We know that the big players are running data centres filled with racks and racks of A100s and similar chips and that is concerning. We should collectively be concerned with how much energy we’re burning using these systems.
I’m a bit wary about the Gizmodo article’s conclusion that all models – including Dall-e and Midjourney – should be tarred with the same brush, not because I’m naively optimistic that they’re not burning the same amount of energy, but simply because they are an unknown quantity at this point. It’s possible that they are doing something clever behind the scenes (see quantization section below)/
Industry Pivot Away From Task Appropriate Models
I think those of us in the AI/ML space had an intuition that custom-trained models would probably be cheaper and more efficient than generative models but this study provides some great empirical validation of that hunch:
…The difference is much more drastic if comparing BERT-based models for tasks such as text classification with the larger multi-purpose models: for instancepg 14, https://arxiv.org/pdf/2311.16863.pdf
bert-base-multilingual-uncased-sentimentemits just 0.32g of 𝐶𝑂2 per 1,000 queries, compared to 2.66g for
Flan-T5-XLand 4.67g for
…While we see the benefit of deploying generative zero-shot models given their ability to carry out multiple tasks, we do not see convincing evidence for the necessity of their deployment in contexts where tasks are well-defined, for instance web search and navigation, given these models’ energy requirements.
Generative models that can “solve” problems out of the box may seem like an easy way to save many person-weeks of effort – defining and scoping an ML problem, building and refining datasets and so on. However, the cost to the environment (heck even the fiscal cost) of training and using these models is higher in the long term.
If we look at the recent history of the software industry to understand this current trend, we can see a similar sort of pattern in the switch away from platform-specific development frameworks like QT or Java on Android towards the use of cross-platform frameworks like Electron.js React Native.

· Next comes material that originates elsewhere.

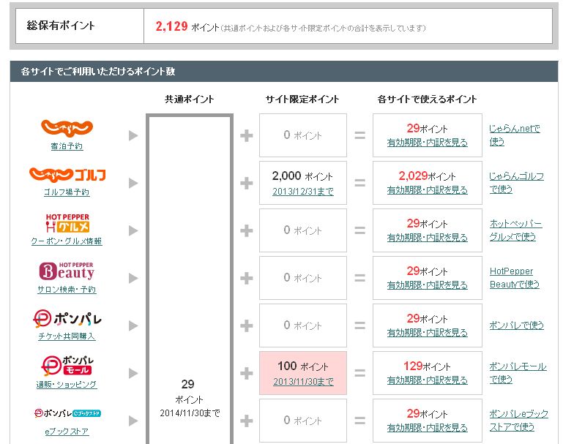574x444 pixels.
Task: View 有効期限・内訳 for 129 points
Action: pyautogui.click(x=427, y=380)
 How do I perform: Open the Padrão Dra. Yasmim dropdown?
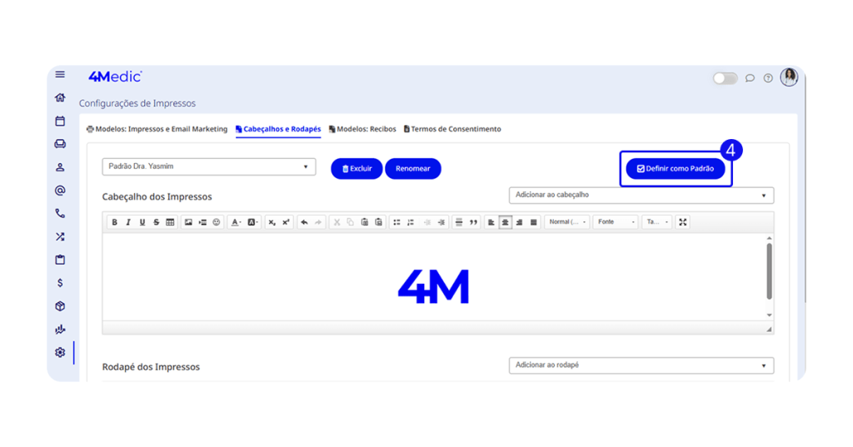click(x=208, y=166)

These frameworks generally produce more power-hungry, bloated apps but a much faster and cheaper development experience for companies who need to support apps across multiple systems. This is why your banking app takes up several hundred megabytes on your phone.

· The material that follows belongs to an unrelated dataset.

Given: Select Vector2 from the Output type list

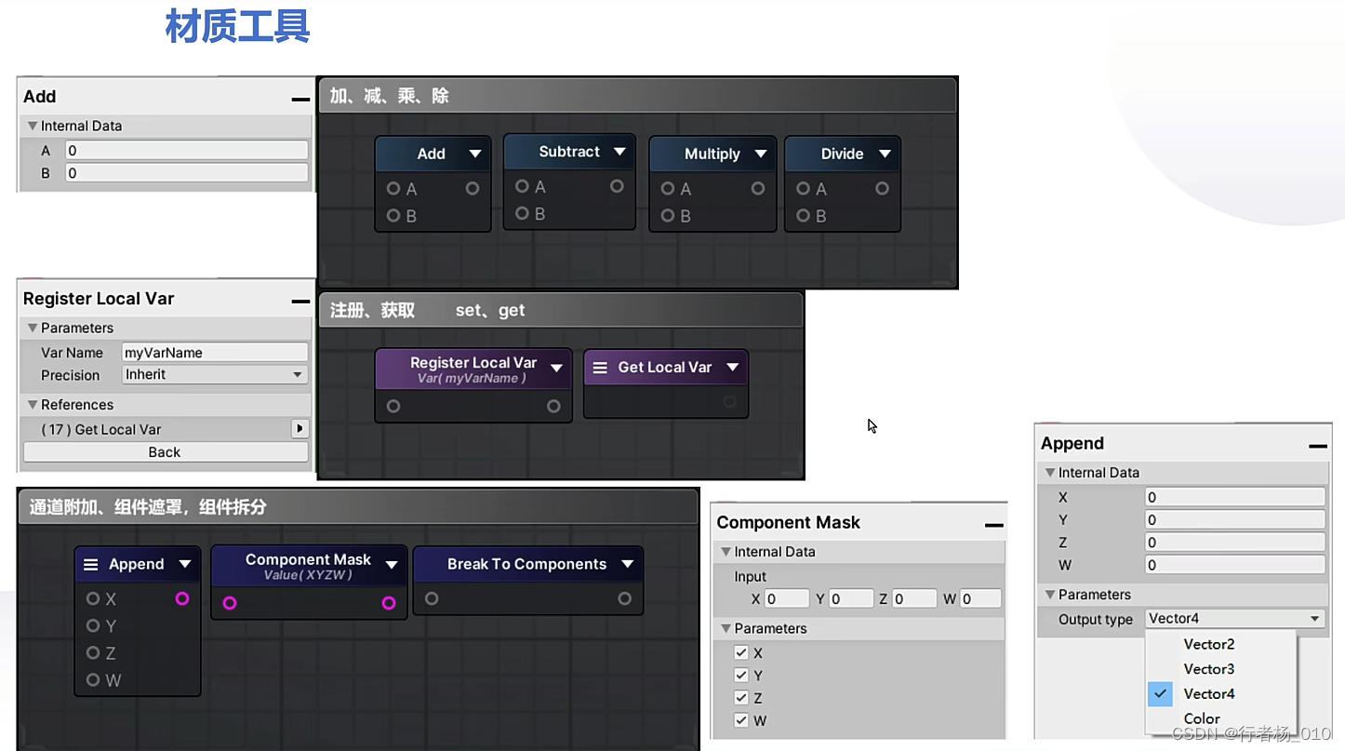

The key difference when applying this general “write once run everywhere” type approach to AI is that, once you scratch the surface of your problem-space and realise that prompt engineering is more alchemy than wizadry and that the behaviour of these models is opaque and almost impossible to explain, it may make sense to start with a simple model anyway. If you have a well defined classification problem you might find that a random forest model that can run on a potato computer will do the job for you.
Quantization and Optimisation
A topic that this study doesn’t broach is model optimisation and quantization. For those unfamiliar with the term, quantization is a compression mechanism which allows us to shrink neural network models so that they can run on older/slower computers or run much more quickly and efficiently on state-of-the-art hardware. Quantization has been making big waves this year, starting with llama.cpp (which I built Turbopilot on top of).

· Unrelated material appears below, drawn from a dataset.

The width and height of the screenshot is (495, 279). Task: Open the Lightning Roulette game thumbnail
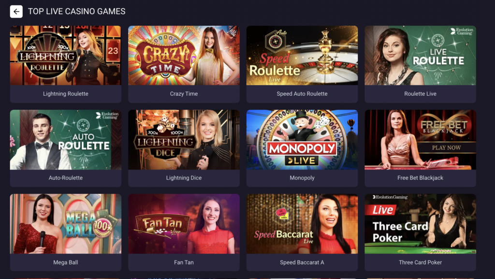(x=66, y=55)
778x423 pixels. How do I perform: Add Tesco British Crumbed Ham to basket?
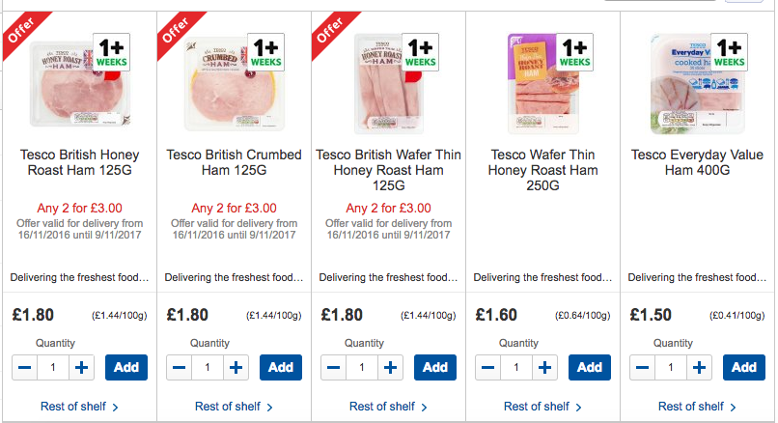pyautogui.click(x=281, y=368)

Language models like Llama and Llama2 typically need several gigabytes of VRAM to run (hence the A100 with 80GB ram). However, quantized models can run in 8-12GiB RAM and will happily tick along on your gaming GPU or even a Macbook with an Apple M-series chip. For example, To run Llama2 without quantization you need 28GiB of RAM. To run it in 5-bit quantized mode you need 7.28GB. Not only does compressing the model mean it can run on smaller hardware but it also means that inference can be carried out in fewer computer cycles since we can do more calculations at once.
Whilst I stand by the idea that we should use appropriate models for specific tasks, I’d love to see this same study done with quantized models. Furthermore, there’s nothing stopping us applying quantization to pre-GPT models to make them even more efficient too as this repository attempts to do with BERT.
I haven’t come across a stable runtime for quantized stable diffusion models yet but there are promising early signs that such an approach is possible for image generation models too.
However, I’d wager that companies like OpenAI are currently not under any real pressure (commercial or technical) to quantize their models when they can just throw racks of A100s at the problem and chew through gigawatt-hours in the process.
It seems pretty clear that transformer-based and diffusion-based ML models are energy intensive and difficult to deploy at scale. Whilst there are some use cases where it may make sense to deploy generative models, the advantages that these models bring to well defined problem spaces may simply never manifest. In cases where a generative model does make sense, we should be using optimisation and quantization to make their usage as energy efficient as possible.